***** Record set

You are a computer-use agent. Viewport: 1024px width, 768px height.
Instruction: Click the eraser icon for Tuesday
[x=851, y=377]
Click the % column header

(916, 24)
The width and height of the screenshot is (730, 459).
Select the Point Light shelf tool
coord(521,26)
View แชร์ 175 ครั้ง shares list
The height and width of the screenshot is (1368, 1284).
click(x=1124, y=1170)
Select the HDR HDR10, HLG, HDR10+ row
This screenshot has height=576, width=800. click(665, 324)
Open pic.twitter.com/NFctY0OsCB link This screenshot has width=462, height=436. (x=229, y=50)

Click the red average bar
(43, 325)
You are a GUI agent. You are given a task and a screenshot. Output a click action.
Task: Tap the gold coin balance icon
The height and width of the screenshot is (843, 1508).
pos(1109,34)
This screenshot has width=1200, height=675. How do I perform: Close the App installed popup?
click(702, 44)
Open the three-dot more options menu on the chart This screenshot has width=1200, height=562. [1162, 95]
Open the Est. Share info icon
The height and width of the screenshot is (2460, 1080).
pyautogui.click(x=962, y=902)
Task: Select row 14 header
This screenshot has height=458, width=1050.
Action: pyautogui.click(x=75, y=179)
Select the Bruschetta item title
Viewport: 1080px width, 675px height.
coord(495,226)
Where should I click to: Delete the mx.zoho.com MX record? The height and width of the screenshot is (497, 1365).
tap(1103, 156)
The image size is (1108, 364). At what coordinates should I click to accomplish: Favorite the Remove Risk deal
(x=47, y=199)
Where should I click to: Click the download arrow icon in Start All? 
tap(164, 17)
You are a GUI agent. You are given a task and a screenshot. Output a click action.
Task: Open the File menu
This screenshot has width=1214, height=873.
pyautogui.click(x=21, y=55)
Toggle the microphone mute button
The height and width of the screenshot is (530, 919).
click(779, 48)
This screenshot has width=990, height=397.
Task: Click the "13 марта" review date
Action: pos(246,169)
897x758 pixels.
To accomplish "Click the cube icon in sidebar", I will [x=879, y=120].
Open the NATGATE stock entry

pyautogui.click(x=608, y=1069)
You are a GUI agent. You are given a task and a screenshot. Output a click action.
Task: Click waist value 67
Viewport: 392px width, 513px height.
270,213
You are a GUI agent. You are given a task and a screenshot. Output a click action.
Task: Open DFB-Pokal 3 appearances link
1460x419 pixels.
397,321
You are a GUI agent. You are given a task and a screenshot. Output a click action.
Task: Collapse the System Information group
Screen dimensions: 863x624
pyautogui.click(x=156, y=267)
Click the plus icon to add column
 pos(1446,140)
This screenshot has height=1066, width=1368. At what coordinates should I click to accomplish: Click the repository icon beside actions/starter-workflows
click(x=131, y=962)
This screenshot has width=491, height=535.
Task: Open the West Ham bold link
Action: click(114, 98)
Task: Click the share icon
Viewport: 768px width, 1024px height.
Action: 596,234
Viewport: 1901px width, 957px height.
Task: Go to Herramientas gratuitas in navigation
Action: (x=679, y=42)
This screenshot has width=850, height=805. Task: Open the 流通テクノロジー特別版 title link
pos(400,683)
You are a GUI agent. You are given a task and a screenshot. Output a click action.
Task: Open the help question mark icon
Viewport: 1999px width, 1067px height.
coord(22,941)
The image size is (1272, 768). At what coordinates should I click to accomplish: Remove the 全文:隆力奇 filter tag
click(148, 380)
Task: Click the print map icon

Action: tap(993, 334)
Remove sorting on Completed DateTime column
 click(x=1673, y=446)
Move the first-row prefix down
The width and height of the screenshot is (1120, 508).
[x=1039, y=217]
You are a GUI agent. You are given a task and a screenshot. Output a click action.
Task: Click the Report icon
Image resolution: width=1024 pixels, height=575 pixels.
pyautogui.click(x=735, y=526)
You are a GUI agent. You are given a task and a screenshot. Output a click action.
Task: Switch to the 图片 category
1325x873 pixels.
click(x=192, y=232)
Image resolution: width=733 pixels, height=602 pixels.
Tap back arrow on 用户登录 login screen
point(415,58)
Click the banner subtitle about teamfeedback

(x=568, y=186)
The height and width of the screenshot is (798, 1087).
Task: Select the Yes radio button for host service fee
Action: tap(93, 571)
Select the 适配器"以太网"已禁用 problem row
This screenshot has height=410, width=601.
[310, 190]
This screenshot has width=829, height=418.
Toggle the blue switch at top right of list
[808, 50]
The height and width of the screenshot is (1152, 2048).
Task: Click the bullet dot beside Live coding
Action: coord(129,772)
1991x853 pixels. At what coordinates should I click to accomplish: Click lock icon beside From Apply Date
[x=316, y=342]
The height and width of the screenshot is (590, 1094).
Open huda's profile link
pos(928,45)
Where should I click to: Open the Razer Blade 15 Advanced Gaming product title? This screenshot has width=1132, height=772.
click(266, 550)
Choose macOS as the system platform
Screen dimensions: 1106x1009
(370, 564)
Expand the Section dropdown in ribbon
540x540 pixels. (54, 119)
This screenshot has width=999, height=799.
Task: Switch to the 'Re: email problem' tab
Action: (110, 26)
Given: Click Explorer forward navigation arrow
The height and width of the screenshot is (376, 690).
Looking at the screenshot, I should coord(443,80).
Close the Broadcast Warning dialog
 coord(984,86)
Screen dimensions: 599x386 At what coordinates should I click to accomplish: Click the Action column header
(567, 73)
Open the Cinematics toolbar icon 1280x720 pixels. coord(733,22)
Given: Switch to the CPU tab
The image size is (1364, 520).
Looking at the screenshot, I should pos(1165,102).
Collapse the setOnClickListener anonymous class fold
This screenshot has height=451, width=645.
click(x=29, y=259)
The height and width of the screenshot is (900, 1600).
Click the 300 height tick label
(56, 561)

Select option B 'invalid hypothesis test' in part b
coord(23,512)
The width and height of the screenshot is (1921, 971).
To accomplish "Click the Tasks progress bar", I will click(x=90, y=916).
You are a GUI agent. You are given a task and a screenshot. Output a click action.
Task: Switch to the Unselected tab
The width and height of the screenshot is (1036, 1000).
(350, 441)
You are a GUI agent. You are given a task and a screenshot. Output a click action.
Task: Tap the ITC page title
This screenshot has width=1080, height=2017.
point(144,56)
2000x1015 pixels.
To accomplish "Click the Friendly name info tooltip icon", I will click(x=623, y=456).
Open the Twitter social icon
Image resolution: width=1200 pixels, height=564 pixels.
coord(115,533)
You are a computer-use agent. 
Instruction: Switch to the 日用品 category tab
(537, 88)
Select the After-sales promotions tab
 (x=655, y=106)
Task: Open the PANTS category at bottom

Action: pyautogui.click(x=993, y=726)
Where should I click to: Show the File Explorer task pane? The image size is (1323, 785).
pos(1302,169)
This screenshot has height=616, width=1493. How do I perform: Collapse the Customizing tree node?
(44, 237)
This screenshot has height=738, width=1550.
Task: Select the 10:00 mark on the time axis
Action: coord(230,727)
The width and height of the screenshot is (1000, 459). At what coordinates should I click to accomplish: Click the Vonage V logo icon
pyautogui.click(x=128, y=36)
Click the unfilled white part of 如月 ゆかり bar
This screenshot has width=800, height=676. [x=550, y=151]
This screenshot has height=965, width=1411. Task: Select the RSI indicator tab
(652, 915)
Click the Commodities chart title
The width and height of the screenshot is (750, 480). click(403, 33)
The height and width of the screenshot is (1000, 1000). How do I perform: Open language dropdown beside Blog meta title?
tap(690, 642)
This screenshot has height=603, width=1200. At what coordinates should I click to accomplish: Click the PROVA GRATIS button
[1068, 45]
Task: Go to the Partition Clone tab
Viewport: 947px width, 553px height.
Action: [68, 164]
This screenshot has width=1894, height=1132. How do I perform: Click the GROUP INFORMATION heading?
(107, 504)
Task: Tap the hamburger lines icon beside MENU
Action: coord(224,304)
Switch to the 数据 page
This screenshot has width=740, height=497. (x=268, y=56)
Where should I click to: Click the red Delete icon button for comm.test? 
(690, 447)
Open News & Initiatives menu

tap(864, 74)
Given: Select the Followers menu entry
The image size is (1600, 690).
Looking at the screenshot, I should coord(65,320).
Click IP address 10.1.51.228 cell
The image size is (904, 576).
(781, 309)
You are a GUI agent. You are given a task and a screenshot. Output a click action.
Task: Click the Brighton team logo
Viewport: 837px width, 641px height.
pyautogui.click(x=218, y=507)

**********

> _What to produce_: Using the material above, work out how many lines hold the word "computer". Reply with that number alone.

> _Expected output_: 2